Halbuki iyi insan olmak; küçük bir çocuğun başını okşamak, yaşlı birine yol vermek, sabah otobüs şoförüne “günaydın” demek kadar basit olabilir. İyilik, büyük laflar etmeyi değil, küçük adımlar atmayı gerektirir.

Bazen de iyi olmak, bir başkasının hakkını savunmaktır. Sessiz kalmamak, yanlışın karşısında durabilmektir. Cesaret ister. Çünkü iyilik sadece kalpte değil, eylemde de kendini gösterir.Bazen iyi kalmak, kötülüğe karşı direnmektir.

Peki, iyi bir insan olmak neden bu kadar zorlaştı?

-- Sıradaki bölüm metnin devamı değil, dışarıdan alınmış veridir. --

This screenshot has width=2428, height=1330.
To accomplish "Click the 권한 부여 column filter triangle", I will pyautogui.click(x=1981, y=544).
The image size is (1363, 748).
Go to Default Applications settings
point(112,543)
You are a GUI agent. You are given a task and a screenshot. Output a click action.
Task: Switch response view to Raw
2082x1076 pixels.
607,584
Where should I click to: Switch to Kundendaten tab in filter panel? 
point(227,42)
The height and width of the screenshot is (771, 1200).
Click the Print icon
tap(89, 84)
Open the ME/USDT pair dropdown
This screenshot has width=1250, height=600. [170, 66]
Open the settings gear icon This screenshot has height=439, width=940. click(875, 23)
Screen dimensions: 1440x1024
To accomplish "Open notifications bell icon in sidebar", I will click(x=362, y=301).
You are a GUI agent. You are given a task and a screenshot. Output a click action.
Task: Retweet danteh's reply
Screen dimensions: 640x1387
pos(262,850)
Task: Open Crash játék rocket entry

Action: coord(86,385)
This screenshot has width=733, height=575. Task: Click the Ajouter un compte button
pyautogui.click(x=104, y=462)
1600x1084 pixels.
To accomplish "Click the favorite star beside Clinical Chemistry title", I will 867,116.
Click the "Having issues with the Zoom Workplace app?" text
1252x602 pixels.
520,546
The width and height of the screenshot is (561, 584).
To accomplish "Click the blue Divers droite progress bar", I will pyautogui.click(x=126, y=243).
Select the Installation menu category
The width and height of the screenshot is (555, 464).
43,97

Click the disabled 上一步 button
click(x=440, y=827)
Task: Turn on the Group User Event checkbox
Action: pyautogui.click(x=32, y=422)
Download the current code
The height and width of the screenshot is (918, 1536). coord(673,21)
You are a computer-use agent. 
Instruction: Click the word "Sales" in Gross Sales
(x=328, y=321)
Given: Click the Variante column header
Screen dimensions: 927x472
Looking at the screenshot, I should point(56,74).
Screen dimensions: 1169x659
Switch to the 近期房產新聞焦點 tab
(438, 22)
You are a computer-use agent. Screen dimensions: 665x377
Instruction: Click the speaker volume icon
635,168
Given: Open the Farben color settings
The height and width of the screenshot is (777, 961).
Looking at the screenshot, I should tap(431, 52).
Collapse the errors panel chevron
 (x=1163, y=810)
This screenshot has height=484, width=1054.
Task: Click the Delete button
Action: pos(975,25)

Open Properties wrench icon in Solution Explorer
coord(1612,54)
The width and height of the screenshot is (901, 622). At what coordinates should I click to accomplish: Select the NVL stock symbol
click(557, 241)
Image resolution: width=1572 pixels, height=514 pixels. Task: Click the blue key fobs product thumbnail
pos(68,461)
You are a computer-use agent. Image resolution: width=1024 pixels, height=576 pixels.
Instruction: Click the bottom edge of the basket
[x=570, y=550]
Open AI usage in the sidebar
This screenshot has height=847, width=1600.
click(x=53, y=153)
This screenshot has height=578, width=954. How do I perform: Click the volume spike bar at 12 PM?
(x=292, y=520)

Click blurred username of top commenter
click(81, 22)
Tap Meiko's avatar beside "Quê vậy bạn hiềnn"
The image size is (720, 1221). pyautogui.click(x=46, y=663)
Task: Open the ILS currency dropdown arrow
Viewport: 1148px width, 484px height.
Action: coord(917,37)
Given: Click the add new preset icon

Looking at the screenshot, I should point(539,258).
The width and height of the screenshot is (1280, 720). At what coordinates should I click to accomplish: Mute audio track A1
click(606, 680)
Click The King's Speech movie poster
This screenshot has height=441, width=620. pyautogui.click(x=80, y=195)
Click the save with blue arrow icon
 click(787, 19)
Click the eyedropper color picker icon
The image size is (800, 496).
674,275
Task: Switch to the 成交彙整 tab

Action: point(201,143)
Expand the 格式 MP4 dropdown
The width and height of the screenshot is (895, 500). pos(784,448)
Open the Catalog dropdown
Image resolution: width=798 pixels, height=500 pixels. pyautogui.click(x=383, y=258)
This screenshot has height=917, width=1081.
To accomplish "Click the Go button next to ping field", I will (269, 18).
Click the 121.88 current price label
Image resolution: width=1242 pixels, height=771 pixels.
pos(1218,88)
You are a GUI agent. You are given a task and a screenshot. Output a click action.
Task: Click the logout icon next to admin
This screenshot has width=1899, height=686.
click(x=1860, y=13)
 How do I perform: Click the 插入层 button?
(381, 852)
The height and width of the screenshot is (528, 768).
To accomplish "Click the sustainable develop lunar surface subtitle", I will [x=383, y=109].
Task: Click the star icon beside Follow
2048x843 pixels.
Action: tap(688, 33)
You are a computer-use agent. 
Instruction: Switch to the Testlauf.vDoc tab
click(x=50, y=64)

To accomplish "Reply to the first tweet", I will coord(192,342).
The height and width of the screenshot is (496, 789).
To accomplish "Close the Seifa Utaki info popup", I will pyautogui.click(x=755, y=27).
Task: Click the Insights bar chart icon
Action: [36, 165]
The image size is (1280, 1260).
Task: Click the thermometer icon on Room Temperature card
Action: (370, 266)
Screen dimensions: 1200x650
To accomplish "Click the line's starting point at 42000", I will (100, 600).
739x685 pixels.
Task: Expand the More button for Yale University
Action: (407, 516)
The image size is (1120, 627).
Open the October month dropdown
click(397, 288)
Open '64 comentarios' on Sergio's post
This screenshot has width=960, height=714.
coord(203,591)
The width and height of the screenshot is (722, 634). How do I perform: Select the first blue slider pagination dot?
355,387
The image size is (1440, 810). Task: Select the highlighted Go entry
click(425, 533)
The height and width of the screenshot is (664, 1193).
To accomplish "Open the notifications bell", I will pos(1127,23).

Belki de sürekli bir “başarı”, “güç” ve “kazanç” baskısı içinde, iç sesimizi duyamaz olduk. Oysa gerçek başarı, arkamızdan nasıl hatırlandığımızdır. Bir gün göçüp gittiğimizde insanların bizim için “iyi bir insandı” demesi, bırakabileceğimiz en değerli mirastır.

Unutmayalım, dünya daha fazla zeki insana değil; daha fazla vicdanlı, duyarlı ve iyi insana ihtiyaç duyuyor.

Bu durum, her birimizin sorumluluğunda.

Belki de bugün aynaya bir kez daha bakmalı ve kendimize şu soruyu sormalıyız:

İyi bir insan olmak için ne yaptım ?

Peki, iyi insanların sayısı azalıyor mu? Belki de bu sorunun yanıtı, etrafımızda her geçen gün artan suç oranlarında gizli.

Gazetelerin üçüncü sayfaları artık korkunç bir rutine dönüştü: Kadına şiddet, çocuk istismarı, sokakta gasp, dolandırıcılık, hatta cinayet...

Bir zamanlar istisna gibi görünen olaylar, artık sıradan hale geldi. Eskiden bir mahallede bir hırsızlık olduğunda günlerce konuşulurdu; şimdi aynı sokakta bir hafta içinde üç olay yaşanıyor ama kimse şaşırmıyor. Alıştık, korkunç olana alıştık.

Bu noktada kendimize sormamız gereken soru şu: Biz ne zaman bu kadar duyarsızlaştık?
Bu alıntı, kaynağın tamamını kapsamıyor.